Herb Roseman is a nice man, but not the ideal section leader. He starts off each class with a short lecture which is nothing remarkable. Then he tries to start a discussion about something related to the reading. There are a few issues with his attempts though: (1) They are often unsuccessful (2) When they are successful, it's always the same four or five students giving their opinion -- Seriously, half the class NEVER participates and people regularly just don't show up. (3) He tries to start general philosophic discussions, but they're often not really related to the books. For example, we've had a discussion about whether or not we have free will at least four times this semester, when it's often just tangentially related to the readings at best. There also seem to be no repercussions to not doing the reading. He would never call anyone out on it and it's very very easy to BS your way through a discussion since they're not very focused on the readings themselves. Basically, in each text he has a few ideas which he is interested in and will harp on them over and over again. Those usually end up being the main topics tested on the midterm and final, so again, doing the reading is not essential. For many of the texts I feel like I came away having learned almost nothing besides for a few random ideas. Another big problem with Herb is that he is really not interested or knowledgeable about the religious texts (as he often admits), and those make up a significant portion of the first semester syllabus. His inability to create discussion is heightened when he doesn't know the material himself.
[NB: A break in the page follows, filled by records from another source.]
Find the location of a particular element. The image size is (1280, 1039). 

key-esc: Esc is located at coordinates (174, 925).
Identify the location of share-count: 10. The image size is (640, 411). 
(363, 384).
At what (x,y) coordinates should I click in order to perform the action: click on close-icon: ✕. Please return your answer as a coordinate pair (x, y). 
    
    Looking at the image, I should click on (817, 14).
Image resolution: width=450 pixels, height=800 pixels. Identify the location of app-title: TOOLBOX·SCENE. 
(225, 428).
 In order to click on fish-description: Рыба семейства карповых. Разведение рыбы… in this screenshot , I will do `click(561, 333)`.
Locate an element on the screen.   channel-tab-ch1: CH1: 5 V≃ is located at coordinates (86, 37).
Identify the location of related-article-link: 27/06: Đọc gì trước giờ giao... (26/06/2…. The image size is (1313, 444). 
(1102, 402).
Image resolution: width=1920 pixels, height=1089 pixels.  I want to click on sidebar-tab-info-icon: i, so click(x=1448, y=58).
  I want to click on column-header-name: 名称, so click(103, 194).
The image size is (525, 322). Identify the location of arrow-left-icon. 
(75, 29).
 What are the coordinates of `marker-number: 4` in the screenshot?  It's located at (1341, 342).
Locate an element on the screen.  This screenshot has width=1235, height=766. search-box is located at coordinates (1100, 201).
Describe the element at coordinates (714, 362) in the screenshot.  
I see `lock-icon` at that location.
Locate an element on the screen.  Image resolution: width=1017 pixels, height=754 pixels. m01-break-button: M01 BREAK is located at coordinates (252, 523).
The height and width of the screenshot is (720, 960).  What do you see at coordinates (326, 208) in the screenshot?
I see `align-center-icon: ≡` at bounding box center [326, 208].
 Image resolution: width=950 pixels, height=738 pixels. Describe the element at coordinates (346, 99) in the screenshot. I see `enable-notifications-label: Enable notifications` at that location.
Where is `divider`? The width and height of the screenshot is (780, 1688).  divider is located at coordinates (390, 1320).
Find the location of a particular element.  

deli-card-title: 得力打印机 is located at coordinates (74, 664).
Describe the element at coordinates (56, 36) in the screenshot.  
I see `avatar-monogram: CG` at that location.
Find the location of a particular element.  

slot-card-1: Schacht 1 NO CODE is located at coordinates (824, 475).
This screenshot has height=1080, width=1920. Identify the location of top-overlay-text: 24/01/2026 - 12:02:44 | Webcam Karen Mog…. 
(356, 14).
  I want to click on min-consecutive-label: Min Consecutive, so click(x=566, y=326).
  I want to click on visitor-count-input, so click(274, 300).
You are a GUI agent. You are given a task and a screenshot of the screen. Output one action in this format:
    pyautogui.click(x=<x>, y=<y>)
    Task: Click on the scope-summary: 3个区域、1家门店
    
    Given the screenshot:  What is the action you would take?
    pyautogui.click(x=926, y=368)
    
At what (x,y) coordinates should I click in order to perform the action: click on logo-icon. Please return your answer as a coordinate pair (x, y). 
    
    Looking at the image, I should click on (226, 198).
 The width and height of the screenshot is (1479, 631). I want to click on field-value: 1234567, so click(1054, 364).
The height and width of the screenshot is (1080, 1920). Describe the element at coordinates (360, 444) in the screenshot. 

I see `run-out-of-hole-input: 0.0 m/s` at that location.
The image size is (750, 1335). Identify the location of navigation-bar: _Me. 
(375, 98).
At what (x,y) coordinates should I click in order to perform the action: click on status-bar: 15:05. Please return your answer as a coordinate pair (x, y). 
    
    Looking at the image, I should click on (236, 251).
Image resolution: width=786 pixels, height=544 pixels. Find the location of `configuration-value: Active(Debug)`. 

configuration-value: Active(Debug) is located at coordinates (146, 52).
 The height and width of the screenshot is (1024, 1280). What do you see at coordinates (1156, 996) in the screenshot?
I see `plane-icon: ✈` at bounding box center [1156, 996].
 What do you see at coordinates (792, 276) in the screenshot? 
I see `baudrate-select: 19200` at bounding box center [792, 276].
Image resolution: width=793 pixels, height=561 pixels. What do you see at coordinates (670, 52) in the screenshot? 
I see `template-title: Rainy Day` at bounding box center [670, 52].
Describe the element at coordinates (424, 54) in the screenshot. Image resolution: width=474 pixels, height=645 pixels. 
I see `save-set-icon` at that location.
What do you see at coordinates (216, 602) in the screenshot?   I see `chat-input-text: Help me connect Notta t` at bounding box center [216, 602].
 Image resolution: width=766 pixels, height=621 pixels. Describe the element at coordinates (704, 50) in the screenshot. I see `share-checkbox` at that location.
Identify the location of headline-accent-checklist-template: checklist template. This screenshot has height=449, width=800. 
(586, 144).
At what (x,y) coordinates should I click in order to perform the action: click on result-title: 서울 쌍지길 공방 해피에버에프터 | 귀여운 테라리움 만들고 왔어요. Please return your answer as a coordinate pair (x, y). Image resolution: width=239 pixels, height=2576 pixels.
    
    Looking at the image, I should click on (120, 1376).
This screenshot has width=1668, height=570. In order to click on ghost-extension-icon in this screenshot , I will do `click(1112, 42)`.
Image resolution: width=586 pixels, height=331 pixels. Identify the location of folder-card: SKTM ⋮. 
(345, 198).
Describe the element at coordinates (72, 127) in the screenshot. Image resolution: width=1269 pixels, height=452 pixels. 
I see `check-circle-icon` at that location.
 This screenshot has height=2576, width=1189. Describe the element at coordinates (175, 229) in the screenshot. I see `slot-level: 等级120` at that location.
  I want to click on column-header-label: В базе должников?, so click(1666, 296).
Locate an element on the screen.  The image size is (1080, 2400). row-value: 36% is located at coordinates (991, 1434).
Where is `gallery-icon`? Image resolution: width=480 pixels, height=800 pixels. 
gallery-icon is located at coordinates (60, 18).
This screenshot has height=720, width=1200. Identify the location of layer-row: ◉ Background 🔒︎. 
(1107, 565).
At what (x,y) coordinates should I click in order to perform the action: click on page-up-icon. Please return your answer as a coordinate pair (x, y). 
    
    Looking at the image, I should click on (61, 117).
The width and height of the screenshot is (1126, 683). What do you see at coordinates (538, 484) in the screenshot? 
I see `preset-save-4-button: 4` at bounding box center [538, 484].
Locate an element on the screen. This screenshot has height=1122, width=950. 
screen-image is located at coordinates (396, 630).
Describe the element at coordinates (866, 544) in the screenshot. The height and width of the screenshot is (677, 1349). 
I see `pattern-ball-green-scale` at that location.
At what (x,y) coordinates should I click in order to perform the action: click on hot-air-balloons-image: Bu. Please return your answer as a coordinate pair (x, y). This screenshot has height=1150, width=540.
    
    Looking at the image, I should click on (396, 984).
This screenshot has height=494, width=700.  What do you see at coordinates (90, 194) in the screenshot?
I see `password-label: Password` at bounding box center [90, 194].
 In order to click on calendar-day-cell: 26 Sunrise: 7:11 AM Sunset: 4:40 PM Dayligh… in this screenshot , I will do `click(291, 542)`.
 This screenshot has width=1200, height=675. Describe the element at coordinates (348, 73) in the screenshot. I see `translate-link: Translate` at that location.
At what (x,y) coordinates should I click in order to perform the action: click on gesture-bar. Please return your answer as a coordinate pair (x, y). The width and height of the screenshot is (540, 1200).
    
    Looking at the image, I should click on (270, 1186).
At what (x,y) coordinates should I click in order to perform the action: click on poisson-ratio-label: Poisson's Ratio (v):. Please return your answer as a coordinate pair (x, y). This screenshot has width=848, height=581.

On the plus side, he will make time to meet with you outside of class and will often tell you what to write about for your essay. In addition, he is a fun guy and will generate an amusing discussion every once in a while. Finally, I only had him for the fall semester and I could see him being better with the spring semester texts (more philosophy, less religion). Based on my experiences alone though, I think he is a professor to avoid.
the concepts can be difficult to understand initially because Prof. Rosman's explanations are not very thorough. His comments are helpful and make sense, but do not make monumental improvements to your writing. Success in the class is almost guaranteed, as long as you write the papers. the other busy work is not entirely necessary, if you read the first page or so, you're usually set for the assignment.
Don't take UW with Prof Roseman if you want to improve your writing; take it for the A. He's a nice guy. He'll meet with you about your papers, and take your comments into consideration while grading. But don't expect him to actually tell you how to write better. He advised me to make my writing less formulaic, which was an absolutely valid criticism, yet he was unable to give me any advice on how to do so. He merely told me that his writing had the same problem, so he couldn't help me. On the plus side, however, he's a VERY generous grader; he told us we'd have to work to get less than a B. Overall, not recommended--we all have to take this class, at least get something out of it.